▸ Working data:
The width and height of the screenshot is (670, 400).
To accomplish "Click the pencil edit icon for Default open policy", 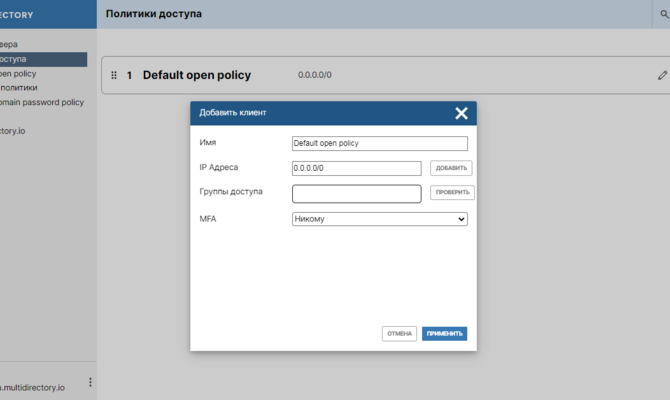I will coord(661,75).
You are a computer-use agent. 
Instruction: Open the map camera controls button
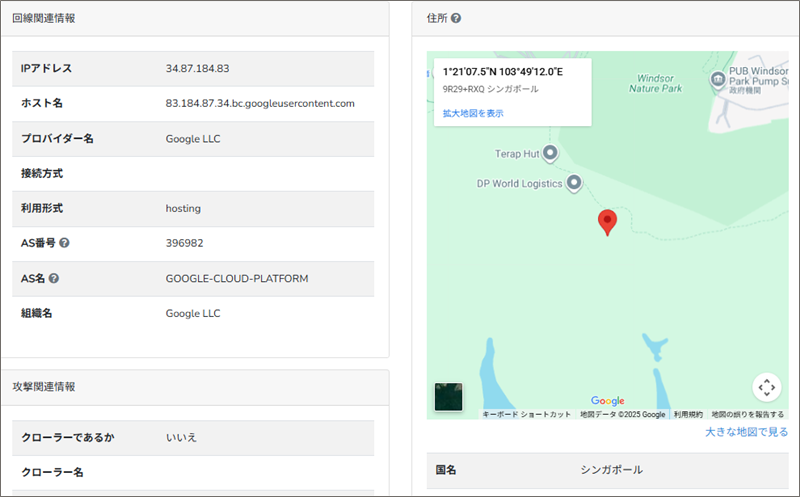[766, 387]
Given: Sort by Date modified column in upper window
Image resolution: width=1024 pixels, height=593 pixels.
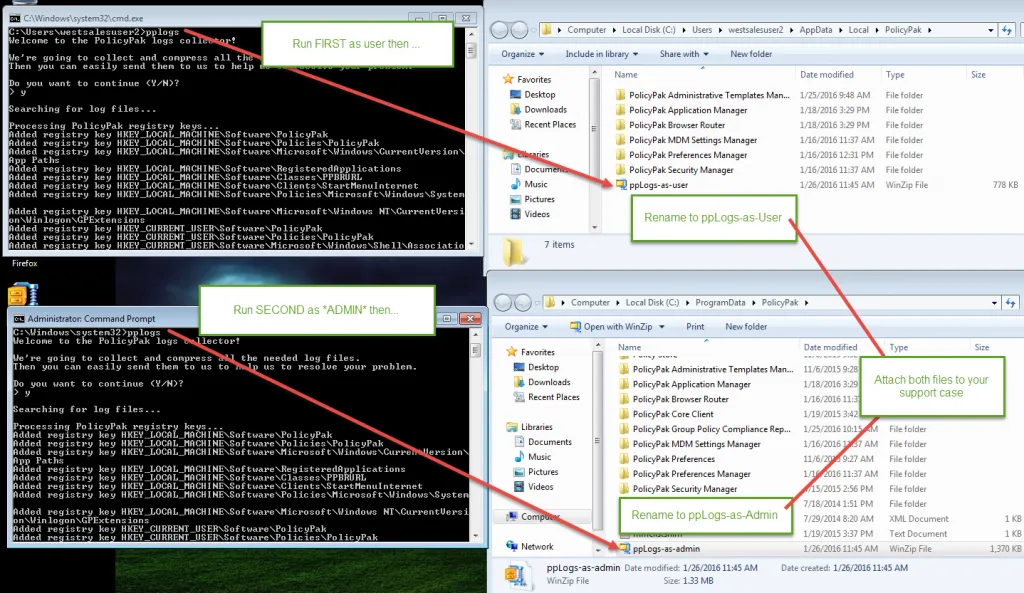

==

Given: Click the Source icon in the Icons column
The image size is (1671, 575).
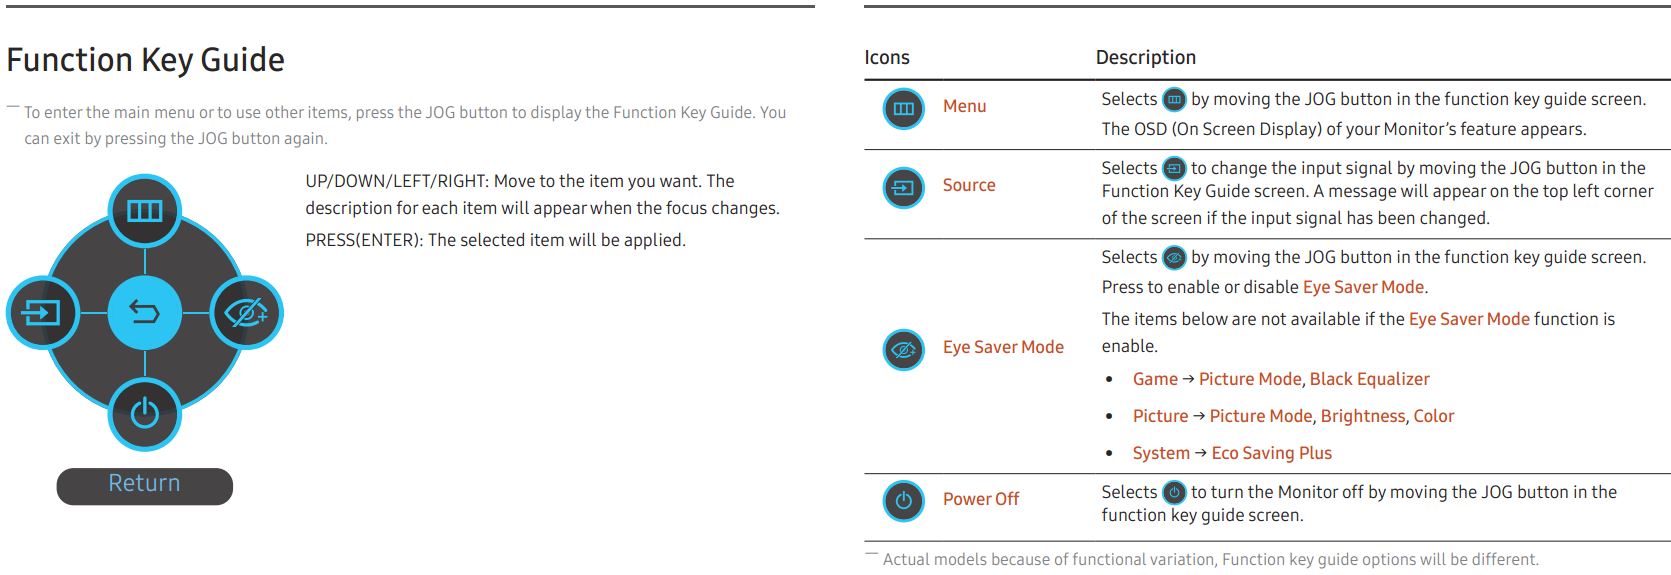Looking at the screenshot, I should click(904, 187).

▸ What this task involves: Retype the records above, but only those lines that fall between the line containing "Given: Sort by" and the line containing "Image resolution: width=1024", with both of those lines included, exactly as written.

▸ Task solution:
Given: Sort by Date modified column in upper window
Image resolution: width=1024 pixels, height=593 pixels.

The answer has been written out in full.